What is required –
How many lines of the entries below include the word "Enable"? Answer with the number alone.

Available data –
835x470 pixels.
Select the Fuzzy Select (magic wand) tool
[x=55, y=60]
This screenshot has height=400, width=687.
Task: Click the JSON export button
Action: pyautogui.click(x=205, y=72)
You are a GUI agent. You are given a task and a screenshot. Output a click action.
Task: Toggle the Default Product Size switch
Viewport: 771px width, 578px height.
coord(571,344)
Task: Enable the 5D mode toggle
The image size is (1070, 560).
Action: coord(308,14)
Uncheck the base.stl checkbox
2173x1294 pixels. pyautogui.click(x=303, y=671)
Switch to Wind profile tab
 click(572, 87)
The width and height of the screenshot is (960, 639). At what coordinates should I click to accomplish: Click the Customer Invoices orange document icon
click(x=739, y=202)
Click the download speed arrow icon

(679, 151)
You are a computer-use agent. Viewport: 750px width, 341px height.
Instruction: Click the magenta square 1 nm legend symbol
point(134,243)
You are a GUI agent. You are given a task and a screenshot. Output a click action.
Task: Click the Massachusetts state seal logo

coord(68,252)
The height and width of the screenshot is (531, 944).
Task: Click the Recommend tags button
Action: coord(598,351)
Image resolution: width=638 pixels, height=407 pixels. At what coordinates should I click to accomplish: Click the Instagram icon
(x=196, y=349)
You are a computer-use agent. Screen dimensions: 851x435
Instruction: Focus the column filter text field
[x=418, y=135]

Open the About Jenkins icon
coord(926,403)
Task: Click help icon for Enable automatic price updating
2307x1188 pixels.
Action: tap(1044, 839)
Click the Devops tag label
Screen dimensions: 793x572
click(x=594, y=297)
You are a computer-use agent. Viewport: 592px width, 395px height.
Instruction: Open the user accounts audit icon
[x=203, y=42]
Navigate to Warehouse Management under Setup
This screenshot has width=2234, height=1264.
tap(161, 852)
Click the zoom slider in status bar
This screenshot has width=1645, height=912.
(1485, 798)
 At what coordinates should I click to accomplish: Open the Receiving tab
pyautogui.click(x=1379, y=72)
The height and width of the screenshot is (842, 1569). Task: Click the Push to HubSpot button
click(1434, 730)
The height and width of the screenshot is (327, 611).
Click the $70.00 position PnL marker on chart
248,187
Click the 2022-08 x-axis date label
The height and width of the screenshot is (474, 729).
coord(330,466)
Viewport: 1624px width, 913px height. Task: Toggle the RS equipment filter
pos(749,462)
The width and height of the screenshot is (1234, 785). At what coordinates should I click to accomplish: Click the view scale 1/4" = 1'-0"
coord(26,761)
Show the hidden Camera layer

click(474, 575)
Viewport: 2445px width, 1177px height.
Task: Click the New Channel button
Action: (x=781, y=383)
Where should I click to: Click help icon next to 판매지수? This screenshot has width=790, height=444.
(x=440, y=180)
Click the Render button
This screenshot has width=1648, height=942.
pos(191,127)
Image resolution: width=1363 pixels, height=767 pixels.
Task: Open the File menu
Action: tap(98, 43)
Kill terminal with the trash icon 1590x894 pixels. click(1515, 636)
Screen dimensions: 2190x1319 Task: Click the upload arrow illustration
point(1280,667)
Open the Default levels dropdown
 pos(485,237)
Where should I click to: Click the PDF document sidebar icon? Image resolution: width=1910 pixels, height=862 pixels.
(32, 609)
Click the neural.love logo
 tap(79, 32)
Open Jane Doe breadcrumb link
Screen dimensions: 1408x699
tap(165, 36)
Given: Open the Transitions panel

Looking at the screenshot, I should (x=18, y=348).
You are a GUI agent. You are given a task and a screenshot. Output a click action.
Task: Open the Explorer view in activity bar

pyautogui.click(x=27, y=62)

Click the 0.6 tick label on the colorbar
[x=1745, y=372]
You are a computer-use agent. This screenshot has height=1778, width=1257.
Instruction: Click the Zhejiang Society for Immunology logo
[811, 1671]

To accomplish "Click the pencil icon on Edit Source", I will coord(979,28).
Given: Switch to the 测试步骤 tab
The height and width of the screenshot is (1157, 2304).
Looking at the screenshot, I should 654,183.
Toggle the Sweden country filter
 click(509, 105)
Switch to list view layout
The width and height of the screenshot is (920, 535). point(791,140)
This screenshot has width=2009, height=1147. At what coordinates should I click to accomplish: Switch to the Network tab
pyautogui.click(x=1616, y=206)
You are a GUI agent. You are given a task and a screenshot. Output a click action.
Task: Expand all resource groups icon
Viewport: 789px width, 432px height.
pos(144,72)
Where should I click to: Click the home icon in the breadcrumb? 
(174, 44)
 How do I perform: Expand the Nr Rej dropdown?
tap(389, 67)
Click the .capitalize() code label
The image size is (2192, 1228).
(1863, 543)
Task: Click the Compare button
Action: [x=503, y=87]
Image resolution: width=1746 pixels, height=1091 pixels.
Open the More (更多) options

Answer to this problem –
2